Impact of AlCl₃-Induced Neurotoxicity in Protein-Malnourished Sprague-Dawley Rats

摘要

Aluminium is an ubiquitous and one of the most abundant element on earth. It is known as a toxic agent with its effect predominantly on the central nervous system. Aluminium toxicity and protein deficiency resulted in impairment of the neurobehavioural development, as well as learning. The objective of this study was to ascertain the impact of AlCl_(3) –neurotoxicity on protein malnutrition in male rats. Thirty two young adult male albino rats (142.73 ± 3.09g) were divided equally into four groups. The control group was fed rat chow and water, while the other three groups were intraperitoneally administered with AlCl_(3) at a dose of 4.2mg/kg body weight per day for 28 days, and were fed 18%, 5.87% or 29.3% protein diet respectively. The brain and liver tissues were excised and the serum collected for biochemical analysis. The short and long term memories as an index of cognitive function were determined in rats administered aluminium and protein diets using Shuttle box. The activities of antioxidant enzymes and acetyl cholinesterase, levels of brain acetylcholine and glutamate of rats exposed to aluminium and protein diets were assayed. There was a decrease in the body weight and cognitive function of rats administered AlCl_(3) and low protein diet as compared to the control. The administration of AlCl_(3) in rats significantly increased serum activities of alanine amino transferase (ALT), aspartate amino transferase (AST) and alkaline phosphatase (ALP). The activities of the antioxidant enzymes were significantly reduced in the protein deficient diet fed rats as compared to the control, while it increased lipid peroxidation in brain and liver tissues.
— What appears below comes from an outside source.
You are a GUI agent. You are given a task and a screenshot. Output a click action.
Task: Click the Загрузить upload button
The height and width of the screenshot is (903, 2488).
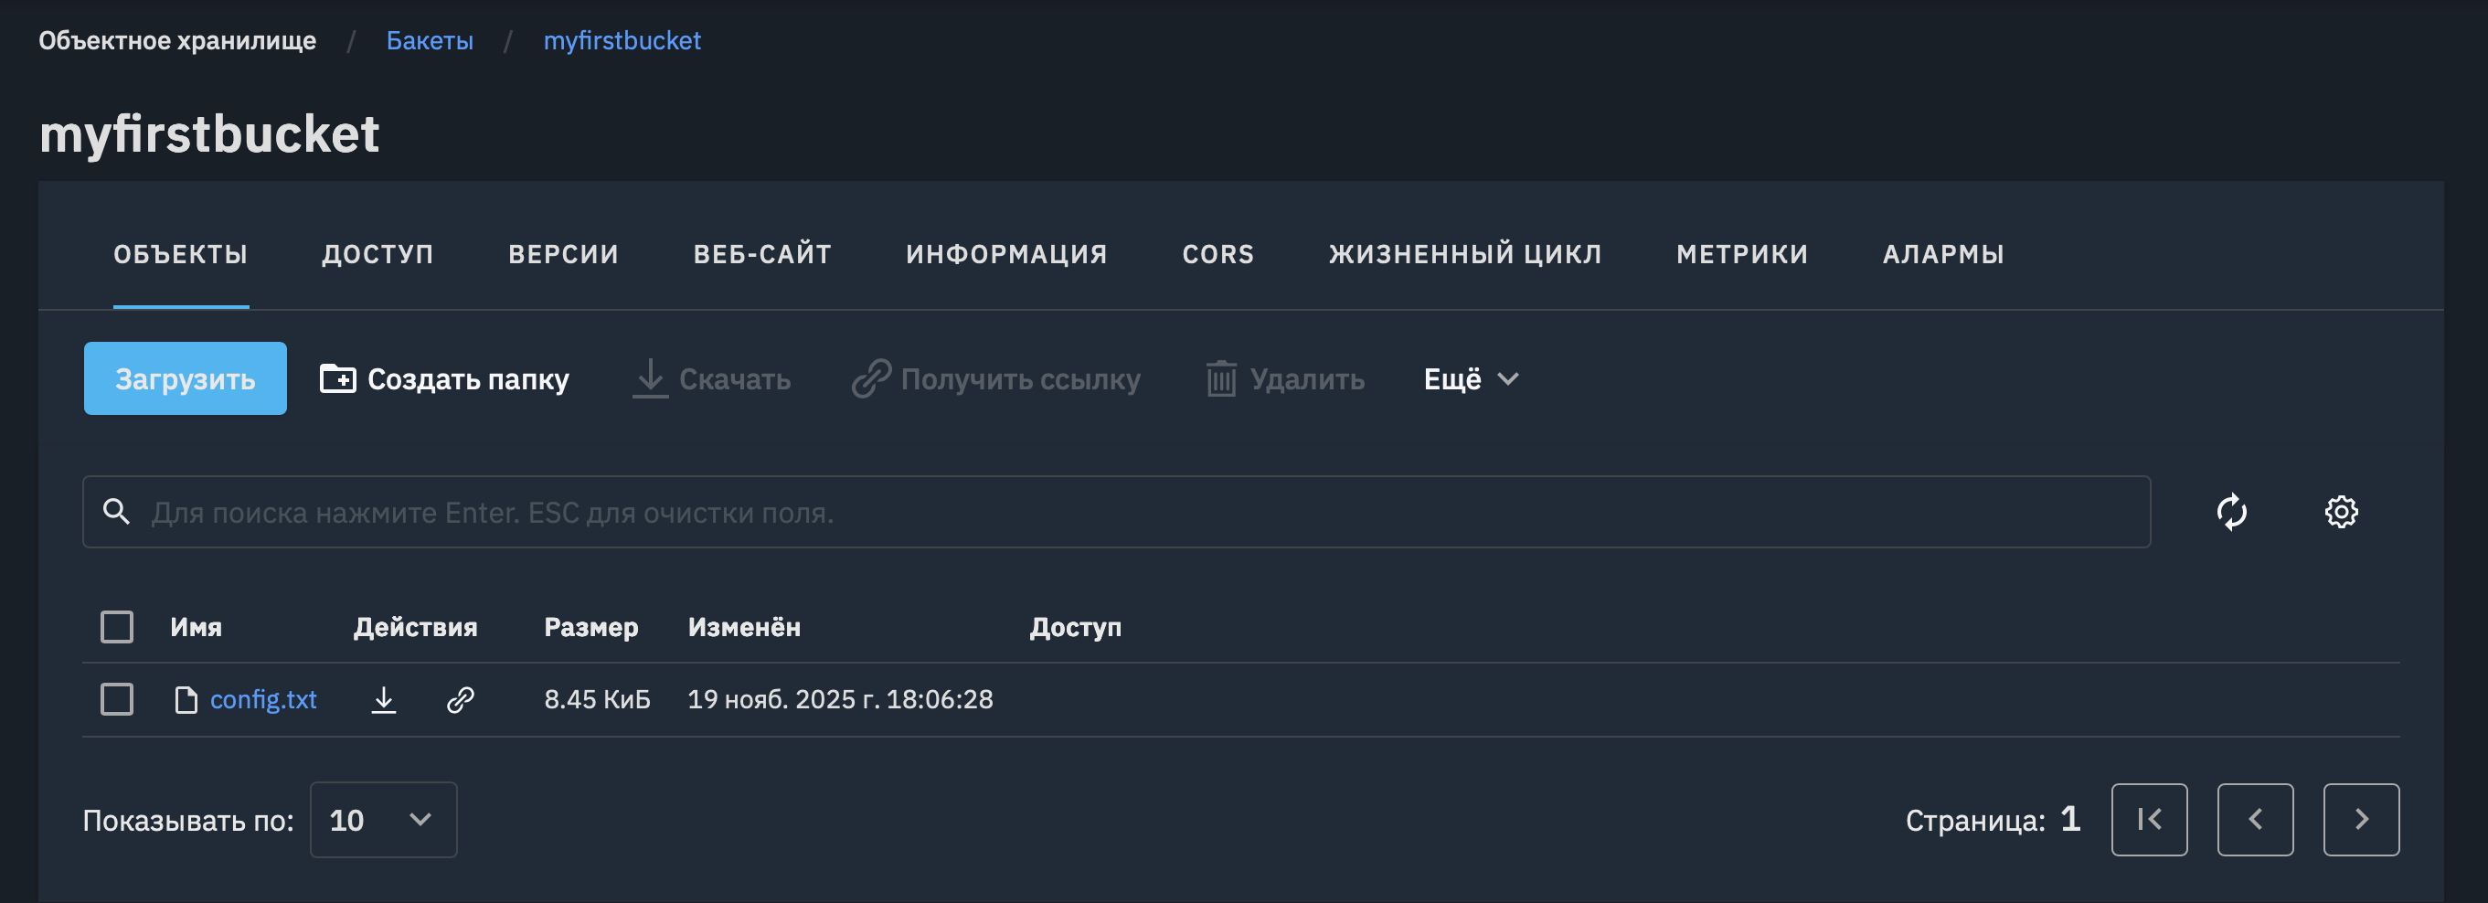(185, 379)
The brain activities of acetyl cholinesterase, and levels of brain acetylcholine and Y-amino butyric acid (GABA) were significantly reduced in the low protein fed rats, while the brain glutamate level was increased. Therefore, data of the study suggest that adequate dietary protein consumption may alleviate the adverse effect of neurotoxicity associated with aluminium exposure in rats.